#### Gestellte Aufgabe A
Schreiben Sie aus dem Textauszug über den Elfenbein-Lochstab alles von „Die mit altsteinzeitlichen“ bis hinunter zu „gehandelt haben muss.“ ab.
#### Gestellte Aufgabe B
Stimmen die folgenden Aussagen mit dem Textauszug über den Elfenbein-Lochstab überein? Antworten Sie zu jeder mit Ja oder Nein und zitieren Sie die entscheidenden Worte des Textes wörtlich.
(i) Das Elfenbeinstück wurde im Sommer 2015 im Hohle Fels gefunden.
(ii) Die Fundschicht lässt sich genau auf 38.000 Jahre datieren.
(iii) In der Vogelherd-Höhle fand man 1931 ein einziges Stück dieser Art.
#### Gestellte Aufgabe C
Fassen Sie den Textauszug über den Elfenbein-Lochstab in drei Sätzen zusammen.

#### Textauszug
────────

Bisher rätselhafte Elfenbein-Objekte von der Schwäbischen Alb waren offenbar doch keine abstrakte Kunst, sondern handfeste Produktionsmittel.

Das Leben in der Steinzeit war vor allem eine Outdoor-Aktivität und als solches ohne Seile und Schnüre schlecht vorstellbar. Zumal in der Eiszeit, die erst vor 12.000 Jahren zu Ende ging. Zum Vernähen von Tierhäuten zu warmer Kleidung mögen Sehnen oder Lederriemen ausgereicht haben, aber damals erlegten unsere Vorfahren auch riesige Tiere und mussten die Beute irgendwie abtransportieren. Da waren lange starke Taue sicher von Vorteil. Doch wie stellte man sie damals her?

Die mit altsteinzeitlichen Fundstätten befassten Archäologen Nicholas Conard von der Universität Tübingen und Veerle Rots von der Université de Liège in Belgien haben nun im Fachjournal Science Advances ein altsteinzeitliches Fundstück präsentiert, bei dem sie Hinweise dafür sehen, dass es sich um ein Seiler-Werkzeug gehandelt haben muss.

Von einem berühmten Fundort

Es handelt sich um ein 20,4 Zentimeter langes brettförmiges Stück Elfenbein mit vier Löchern, deren Wandungen sorgfältig mit spiralförmigen Rillen versehen wurden. Zerbrochen in 13 Fragmente wurde es im Sommer 2015 bei Grabungen im Hohle Fels gefunden. Das ist eine Höhle im Tal der Ach auf der Schwäbischen Alb unweit von Blaubeuren, in der bereits etliche elfenbeinerne Artefakte gefunden wurden, darunter 2008 die „Venus vom Hohle Fels“, die mit einem Alter von bis zu 35.000 Jahren als die früheste bekannte Darstellung eines menschlichen Körpers gelten darf. Ihre Schöpfer, die Träger einer Kulturstufe namens Aurignacien, waren vermutlich die ersten Angehörigen des anatomisch modernen Menschen a.k.a Homo sapiens, die vor 40.000 Jahren dauerhaft bis in das zuvor nur von Neandertalern bewohnte Mitteleuropa vorgedrungen waren – ob die kürzlich aus Thüringen gemeldeten älteren Spuren des H. sapiens bereits von einer permanenten Anwesenheit zeugen, ist nicht sicher.

Auch die nun im Hohle Fels gefundenen Bruchstücke des Lochstabs – so der Fachausdruck für solch ein Gebilde – sind zwischen 35.000 und 40.000 Jahre alt. Genauer lässt sich die Fundschicht in etwa 3,5 Meter Tiefe unter dem modernen Höhlenbodenniveau nicht datieren. Nun ist das nicht das erste gelochte Elfenbeinbrettchen aus dem Aurignacien, das in der Schwäbischen Alb zum Vorschein kam. Im Jahr 1931 fand man in der Vogelherd-Höhle im Lonetal gleich drei Stücke dieser Fundkategorie.

────────

#### Bereitgestellte Daten
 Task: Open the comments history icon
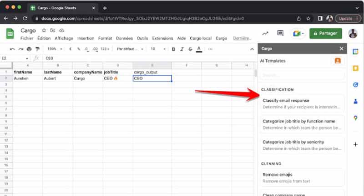coord(280,34)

────────

#### Schriftliche Antwort A
Die mit altsteinzeitlichen Fundstätten befassten Archäologen Nicholas Conard von der Universität Tübingen und Veerle Rots von der Université de Liège in Belgien haben nun im Fachjournal Science Advances ein altsteinzeitliches Fundstück präsentiert, bei dem sie Hinweise dafür sehen, dass es sich um ein Seiler-Werkzeug gehandelt haben muss.

#### Schriftliche Antwort B
(i) Ja: „Zerbrochen in 13 Fragmente wurde es im Sommer 2015 bei Grabungen im Hohle Fels gefunden.“
(ii) Nein: „Genauer lässt sich die Fundschicht in etwa 3,5 Meter Tiefe unter dem modernen Höhlenbodenniveau nicht datieren.“
(iii) Nein: „Im Jahr 1931 fand man in der Vogelherd-Höhle im Lonetal gleich drei Stücke dieser Fundkategorie.“

#### Schriftliche Antwort C
Die Archäologen Nicholas Conard und Veerle Rots haben im Fachjournal Science Advances ein altsteinzeitliches Fundstück vorgestellt, bei dem sie Hinweise sehen, dass es ein Seiler-Werkzeug war. Das 20,4 Zentimeter lange Elfenbeinstück mit vier spiralförmig gerillten Löchern wurde 2015 in 13 Fragmenten im Hohle Fels auf der Schwäbischen Alb gefunden und ist zwischen 35.000 und 40.000 Jahre alt. Es ist nicht der erste gelochte Elfenbeinstab aus dem Aurignacien in der Schwäbischen Alb, denn schon 1931 fand man in der Vogelherd-Höhle drei Stücke dieser Fundkategorie.